■ What this task involves
All the entries need to be duplicated exactly, with the pictures omitted.

***** Material for this task

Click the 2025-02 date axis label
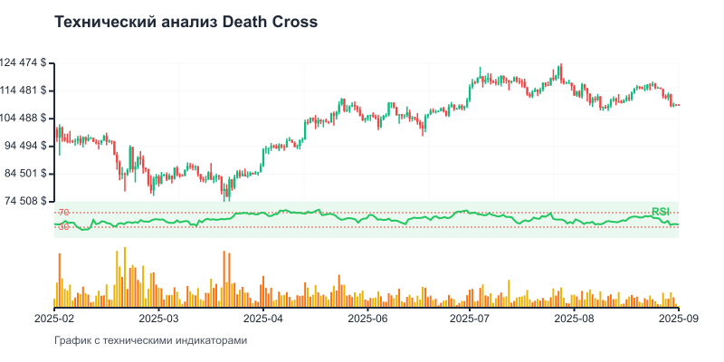 (x=55, y=319)
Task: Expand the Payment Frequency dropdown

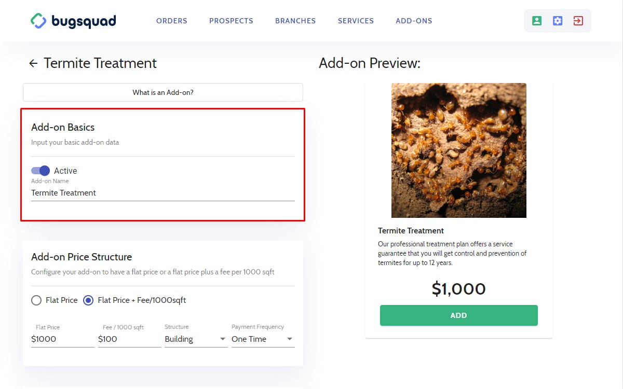Action: point(263,339)
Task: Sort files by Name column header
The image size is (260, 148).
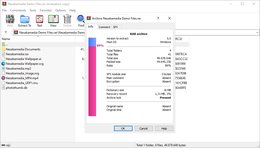Action: click(x=6, y=39)
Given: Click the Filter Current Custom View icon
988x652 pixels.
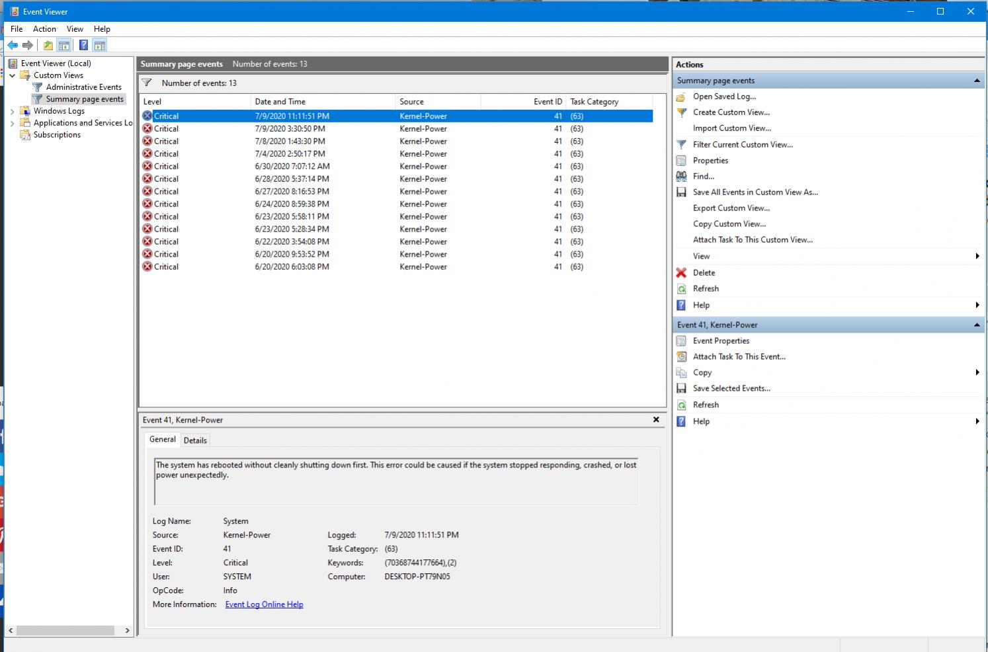Looking at the screenshot, I should (681, 145).
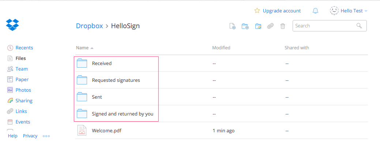Create a new folder via toolbar icon
Image resolution: width=380 pixels, height=144 pixels.
(245, 26)
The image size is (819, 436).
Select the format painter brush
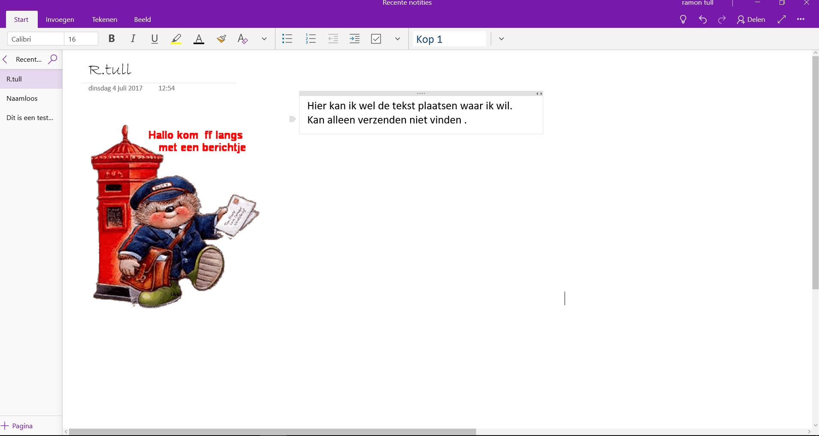221,39
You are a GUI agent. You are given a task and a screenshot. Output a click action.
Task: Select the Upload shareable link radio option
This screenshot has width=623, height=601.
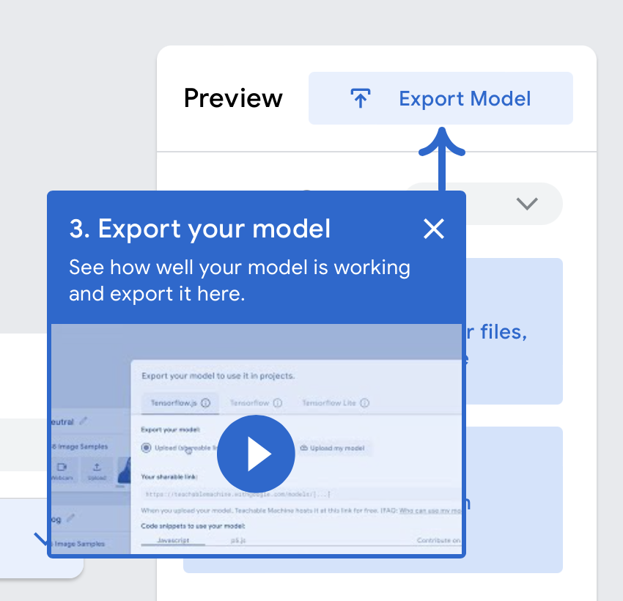[x=146, y=446]
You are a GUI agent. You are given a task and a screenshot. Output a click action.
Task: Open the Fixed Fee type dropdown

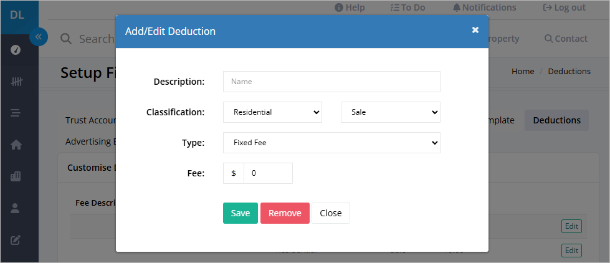tap(331, 143)
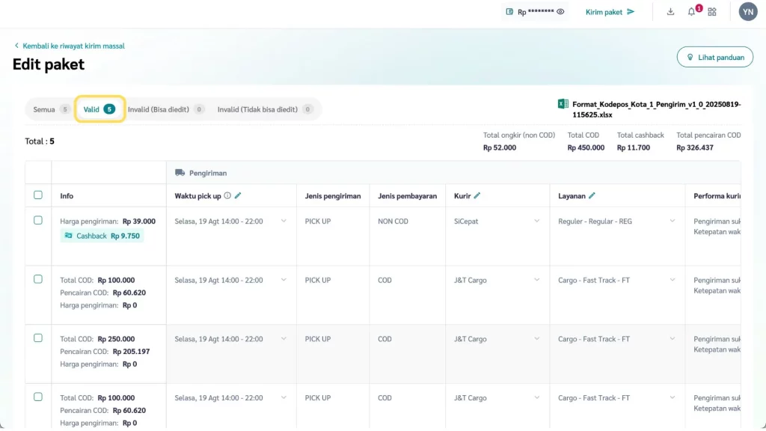766x431 pixels.
Task: Toggle balance visibility eye icon
Action: (x=560, y=12)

**********

■ Exercise response
Click the 2025-02 date axis label
 (x=55, y=319)
Task: Expand the Payment Frequency dropdown

Action: point(263,339)
Task: Sort files by Name column header
The image size is (260, 148).
Action: click(x=6, y=39)
Given: Click the Filter Current Custom View icon
988x652 pixels.
Looking at the screenshot, I should (681, 145).
Create a new folder via toolbar icon
Image resolution: width=380 pixels, height=144 pixels.
(245, 26)
The image size is (819, 436).
Select the format painter brush
221,39
You are a GUI agent. You are given a task and a screenshot. Output a click action.
Task: Select the Upload shareable link radio option
This screenshot has width=623, height=601.
[x=146, y=446]
You are a GUI agent. You are given a task and a screenshot. Output a click action.
Task: Open the Fixed Fee type dropdown

tap(331, 143)
766x431 pixels.
Task: Toggle balance visibility eye icon
Action: (x=560, y=12)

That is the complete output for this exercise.